Problem to work on: Please give the entries again in full and exactly, without any picture.

Records for this task:
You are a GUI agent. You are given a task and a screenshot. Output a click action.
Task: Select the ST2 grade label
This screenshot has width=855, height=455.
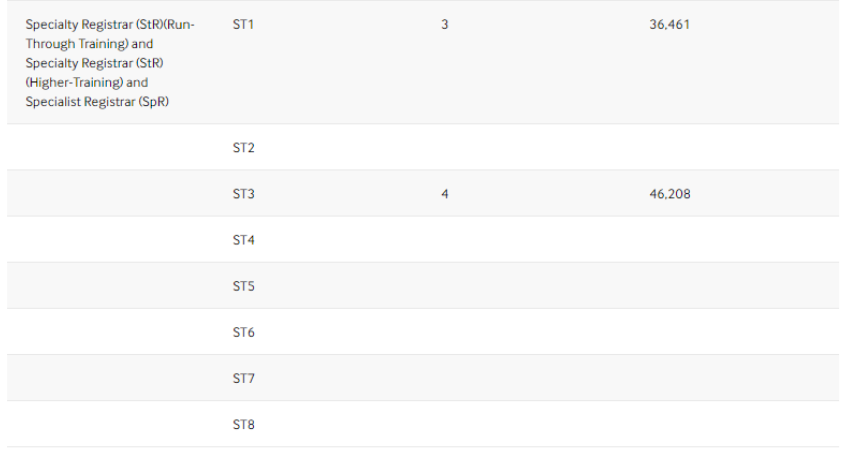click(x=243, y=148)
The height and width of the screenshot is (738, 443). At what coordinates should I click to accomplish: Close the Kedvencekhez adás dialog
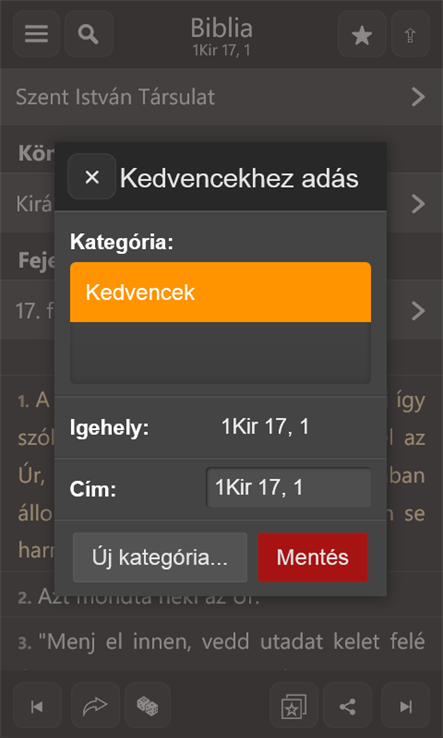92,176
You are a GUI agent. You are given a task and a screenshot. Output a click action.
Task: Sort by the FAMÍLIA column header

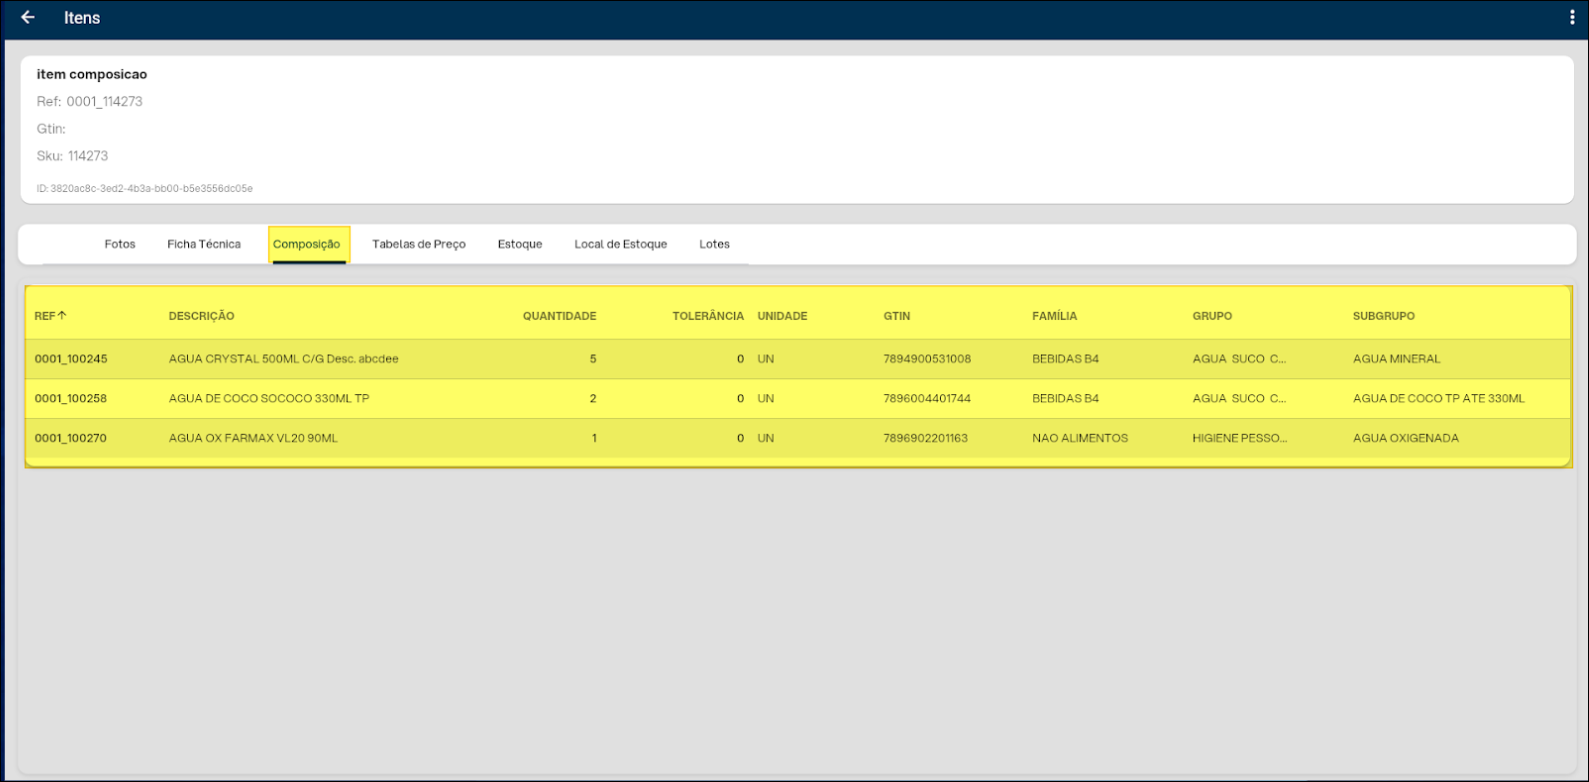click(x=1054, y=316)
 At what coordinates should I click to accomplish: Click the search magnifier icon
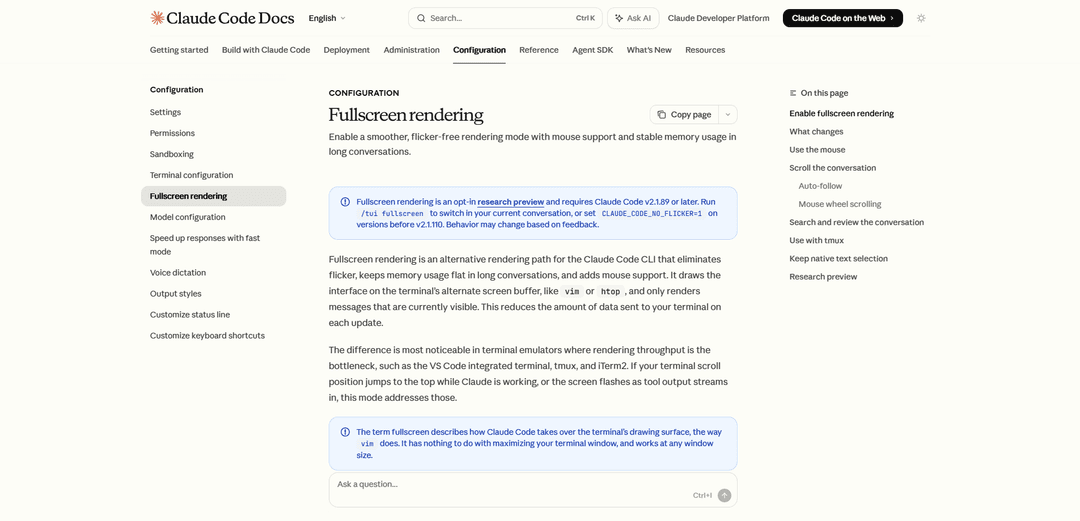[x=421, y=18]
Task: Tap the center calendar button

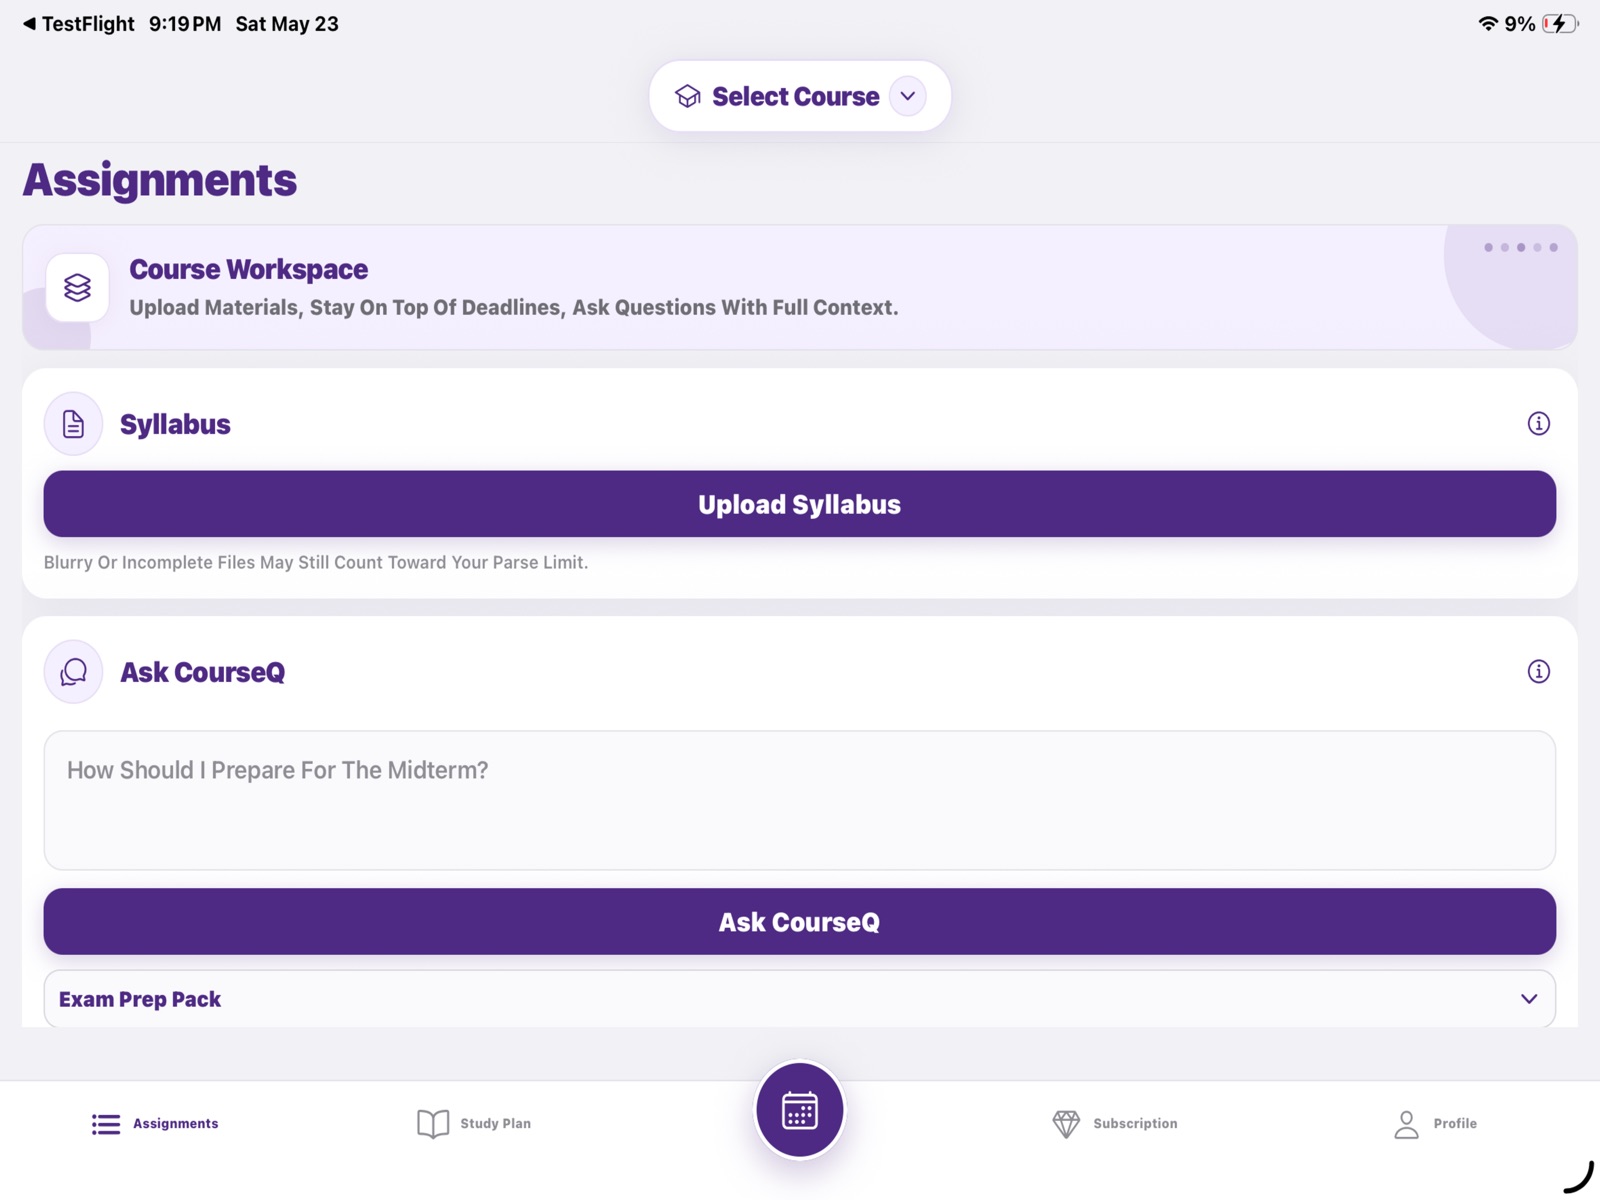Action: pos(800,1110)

Answer to the exercise:
You are a GUI agent. You are given a task and a screenshot. Output a click action.
Task: Select the ST2 grade label
This screenshot has width=855, height=455.
click(x=243, y=148)
The height and width of the screenshot is (738, 443). At what coordinates should I click to accomplish: Close the Kedvencekhez adás dialog
92,176
You are a GUI agent. You are given a task and a screenshot. Output a click action.
Task: Sort by the FAMÍLIA column header

click(x=1054, y=316)
 At what coordinates should I click to accomplish: Click the search magnifier icon
[x=421, y=18]
Task: Tap the center calendar button

Action: pos(800,1110)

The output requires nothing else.